> WHAT YOU ARE ASKED TO DO: After locating the line that contains "Image resolution: width=491", transcribe exactly that line and each one after it until the data ends, skipping pictures.

═════ RECORDS FOR THE TASK ═════

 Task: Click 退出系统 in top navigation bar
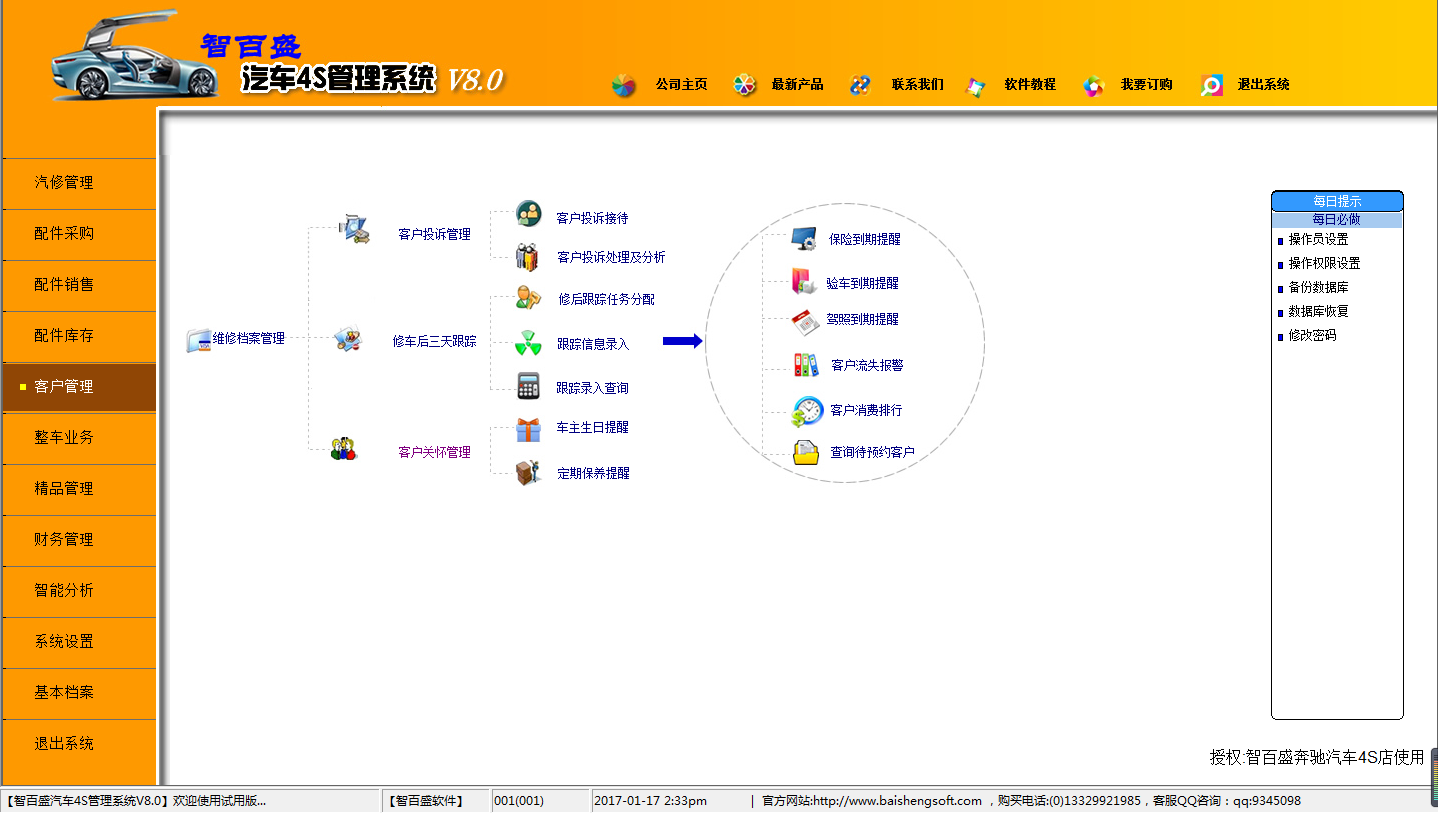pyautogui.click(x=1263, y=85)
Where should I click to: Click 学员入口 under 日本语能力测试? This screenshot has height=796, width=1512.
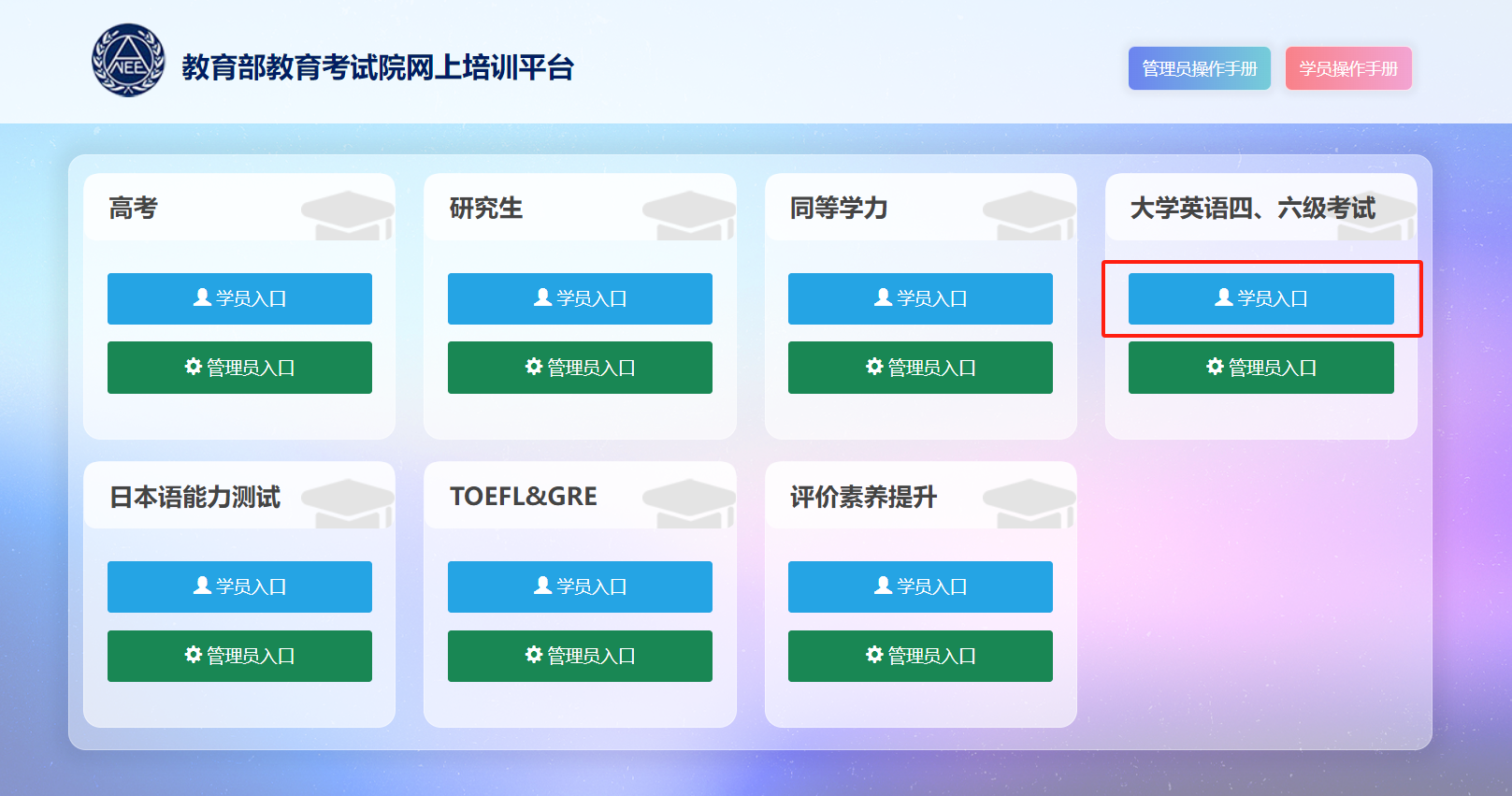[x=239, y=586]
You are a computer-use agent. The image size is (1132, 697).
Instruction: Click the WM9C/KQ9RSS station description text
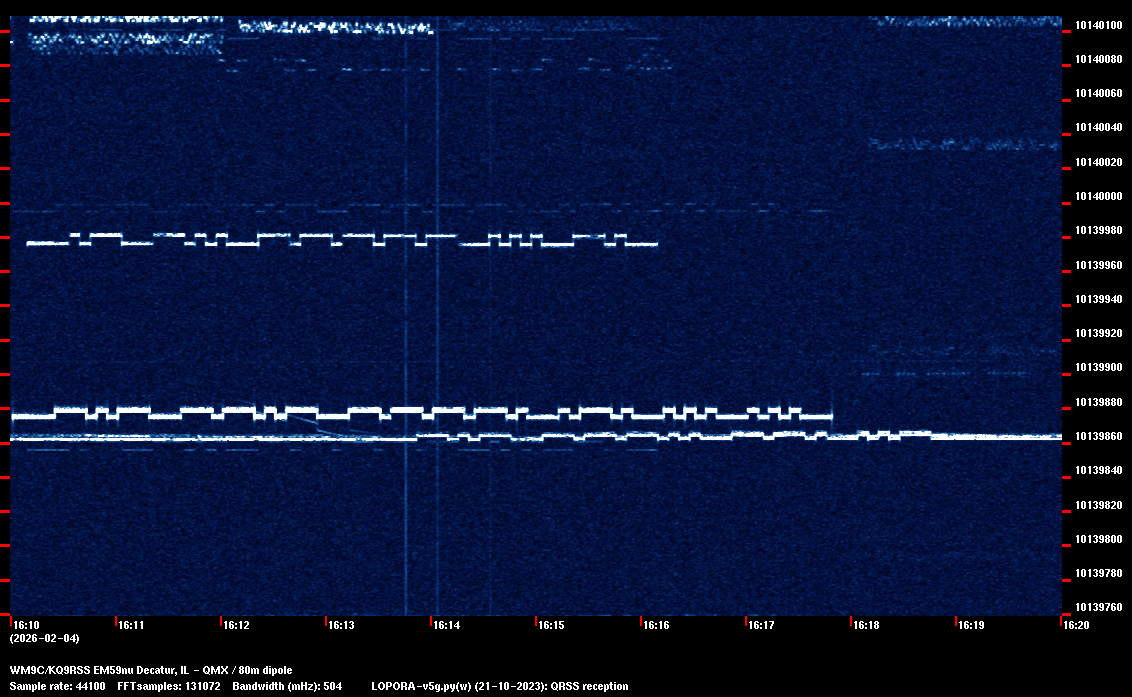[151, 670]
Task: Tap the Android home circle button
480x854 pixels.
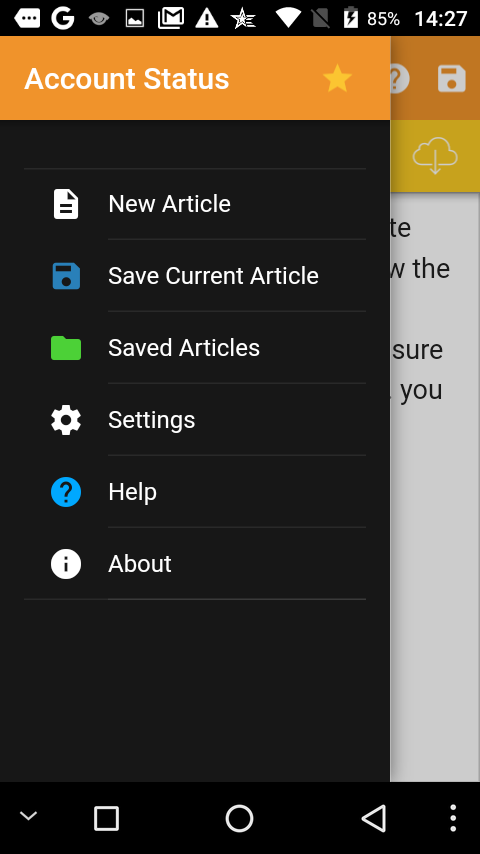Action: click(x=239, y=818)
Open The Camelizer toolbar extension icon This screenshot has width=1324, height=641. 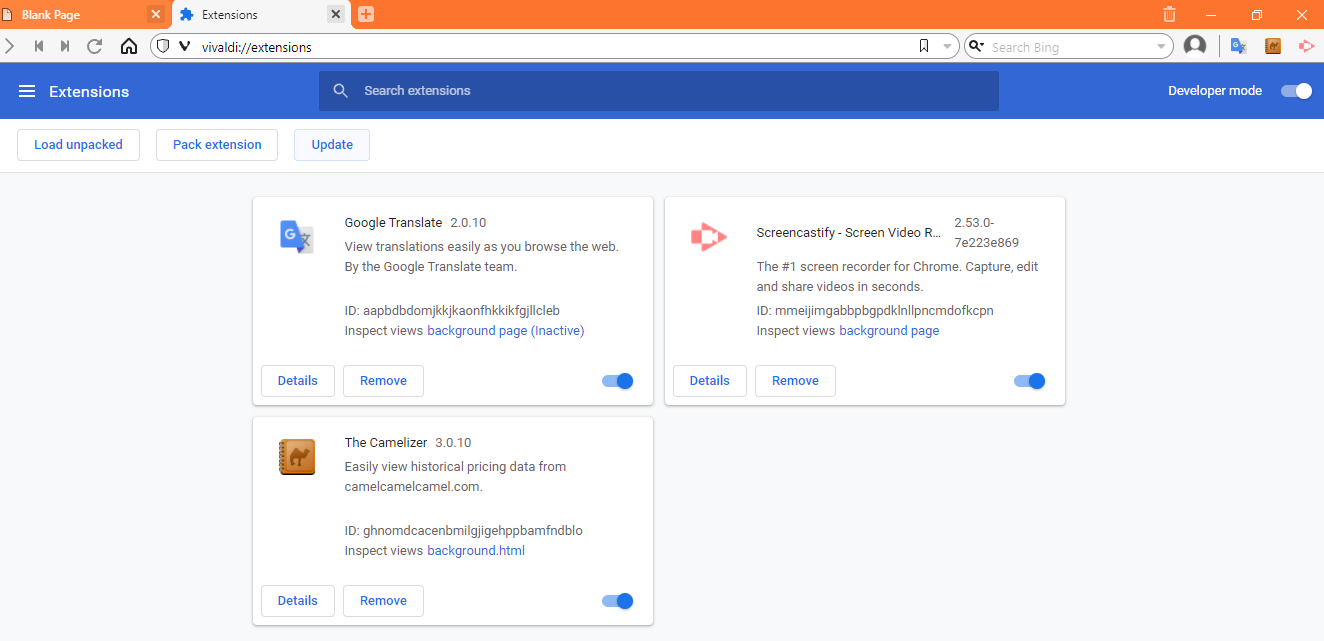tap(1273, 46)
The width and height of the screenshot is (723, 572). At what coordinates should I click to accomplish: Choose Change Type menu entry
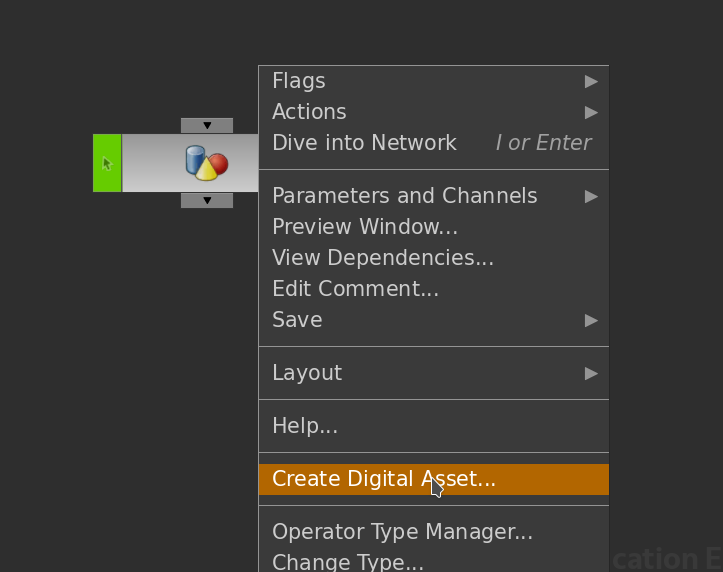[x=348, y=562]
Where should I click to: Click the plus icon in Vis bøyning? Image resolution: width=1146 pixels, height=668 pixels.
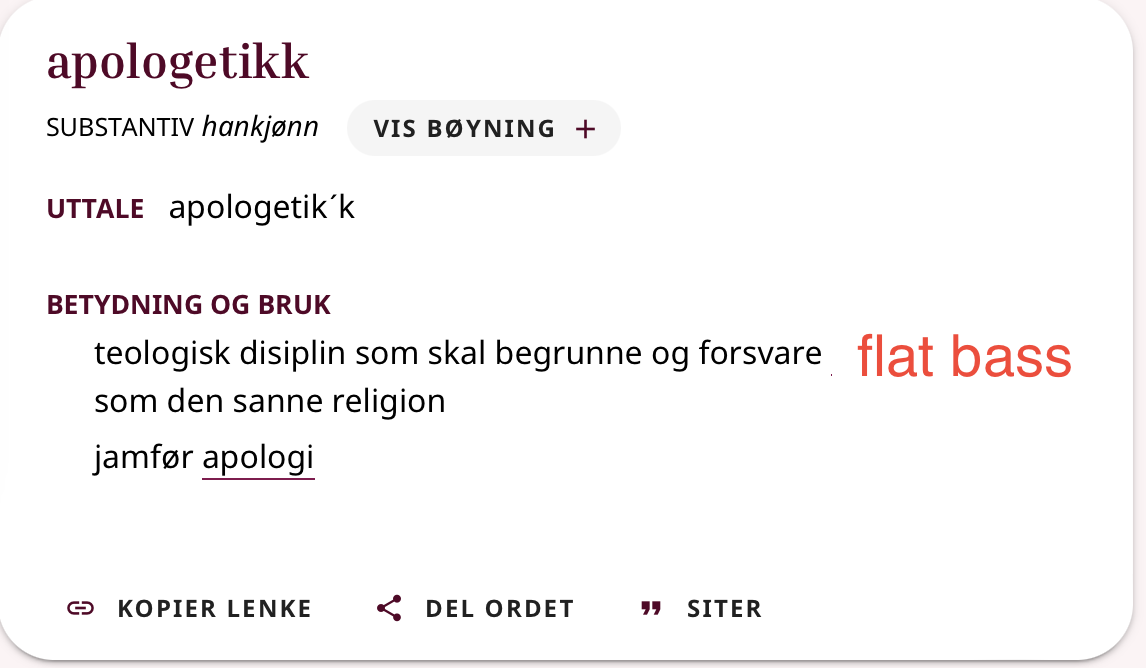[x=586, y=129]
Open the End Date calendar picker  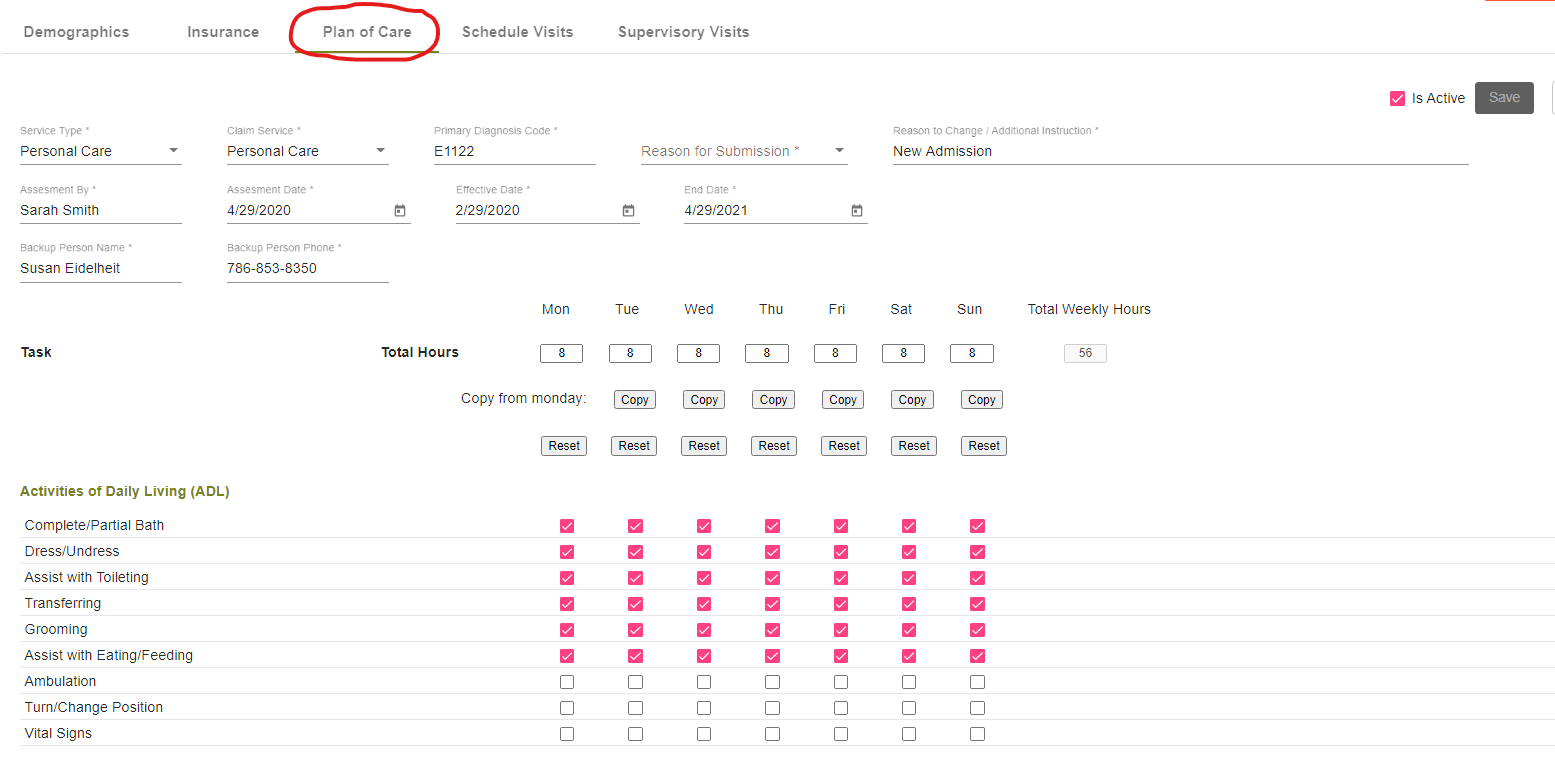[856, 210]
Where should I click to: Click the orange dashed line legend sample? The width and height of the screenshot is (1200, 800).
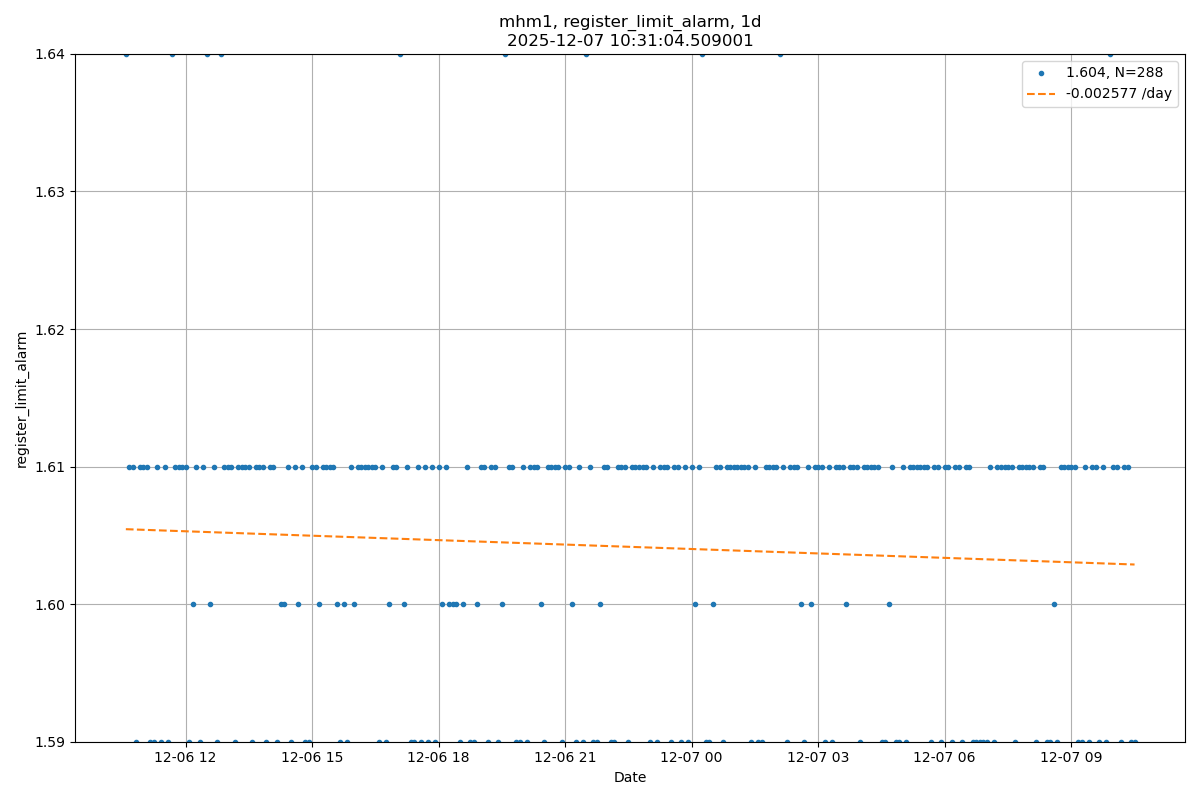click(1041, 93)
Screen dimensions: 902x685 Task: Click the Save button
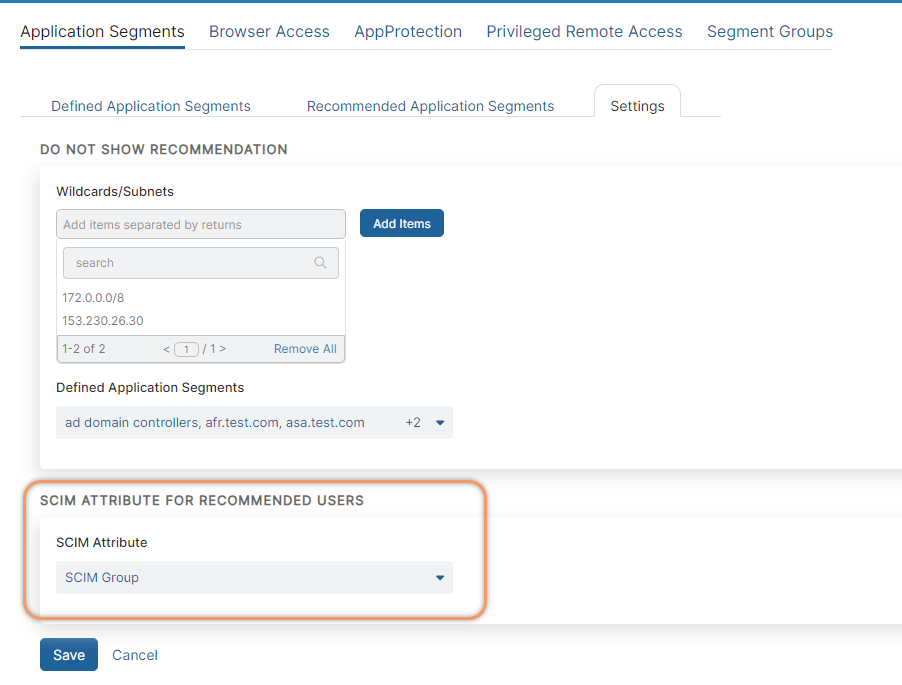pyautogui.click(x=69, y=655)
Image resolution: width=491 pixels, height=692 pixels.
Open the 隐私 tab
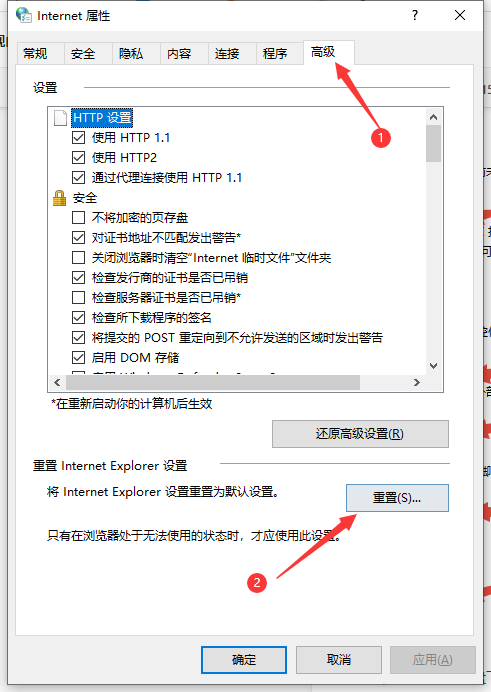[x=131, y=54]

═════

> SOLUTION:
Image resolution: width=491 pixels, height=692 pixels.
Open the 隐私 tab
[x=131, y=54]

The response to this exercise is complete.